In conclusion, the automatic generation of music that cannot be distinguished from human compositions still remains an open challenge for AI music research. In the meantime, opening a debate on the eventual implications of these methods is also necessary – as having a system that can realistically generate music raises ethical concerns. Instead of designing tools that could potentially replace artists and composers (for certain commissions), de Berardinis argues that research should focus on leveraging the generative capabilities of AI models to design new systems that can enhance and augment the creative potential of artists – thereby enabling novel opportunities for Artificial Intelligence Augmentation (AIA) [6]. With these concerns and objectives, a team in Polifonia is currently working towards the creation of resources and algorithms to promote more transparent, fair, and reliable paradigms in music AI.
[1] Briot, J. P., Hadjeres, G., & Pachet, F. D. (2020). Deep learning techniques for music generation (Vol. 1). Heidelberg: Springer.
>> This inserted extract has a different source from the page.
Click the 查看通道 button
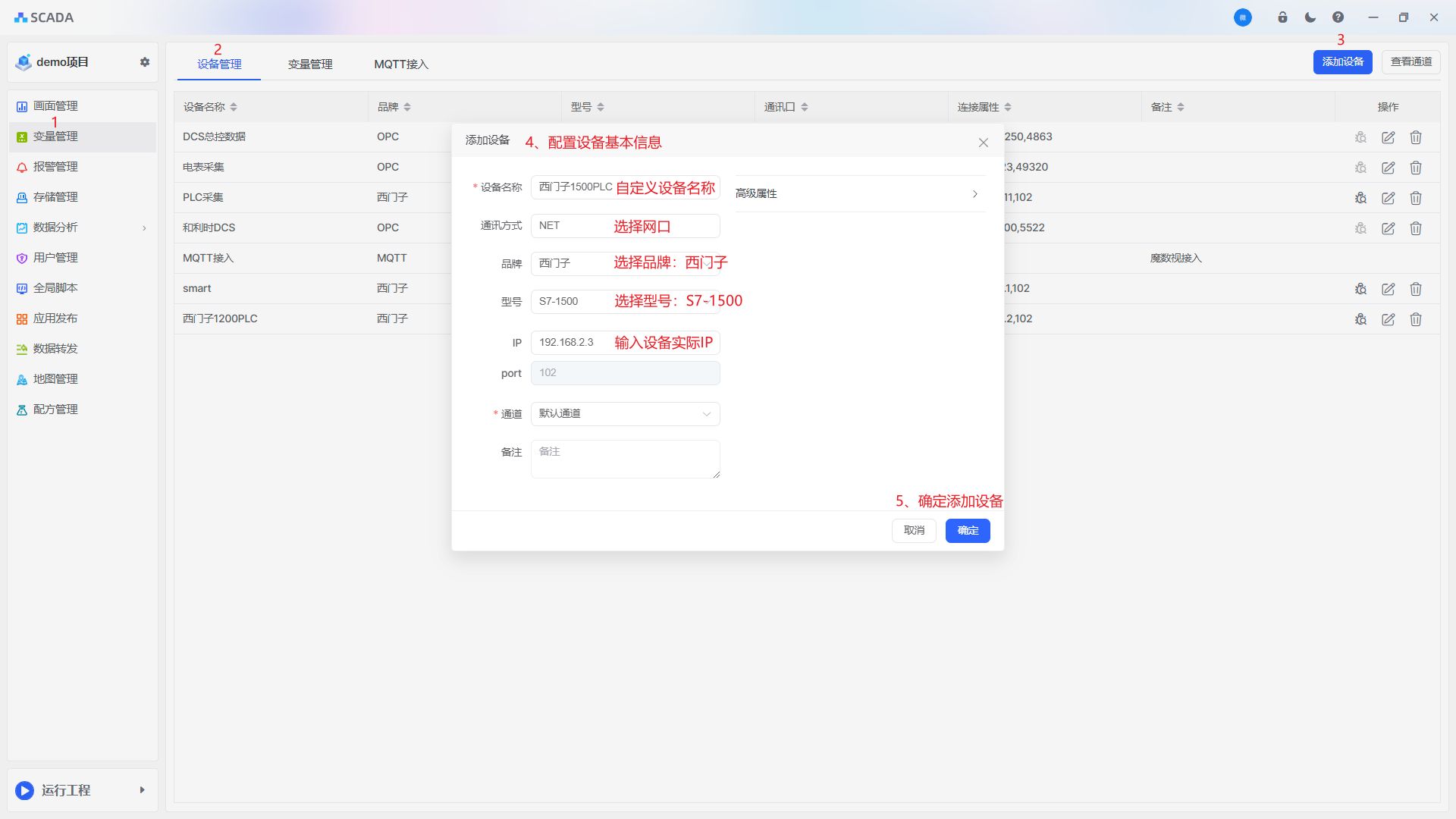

[2] Huang, C. Z. A., Koops, H. V., Newton-Rex, E., Dinculescu, M., & Cai, C. J. (2020). AI song contest: Human-AI co-creation in songwriting. arXiv preprint arXiv:2010.05388.
[3] Agostinelli, A., Denk, T. I., Borsos, Z., Engel, J., Verzetti, M., Caillon, A., … & Frank, C. (2023). Musiclm: Generating music from text. arXiv preprint arXiv:2301.11325.
[4] de Berardinis, J., Vamvakaris, M., Cangelosi, A., & Coutinho, E. (2020). Unveiling the hierarchical structure of music by multi-resolution community detection. Transactions of the International Society for Music Information Retrieval, 3(1), 82-97.
[5] de Berardinis, J., Cangelosi, A., & Coutinho, E. (2022). Measuring the structural complexity of music: from structural segmentations to the automatic evaluation of models for music generation. IEEE/ACM Transactions on Audio, Speech, and Language Processing, 30, 1963-1976.[6] Carter, S., & Nielsen, M. (2017). Using artificial intelligence to augment human intelligence. Distill, 2(12), e9.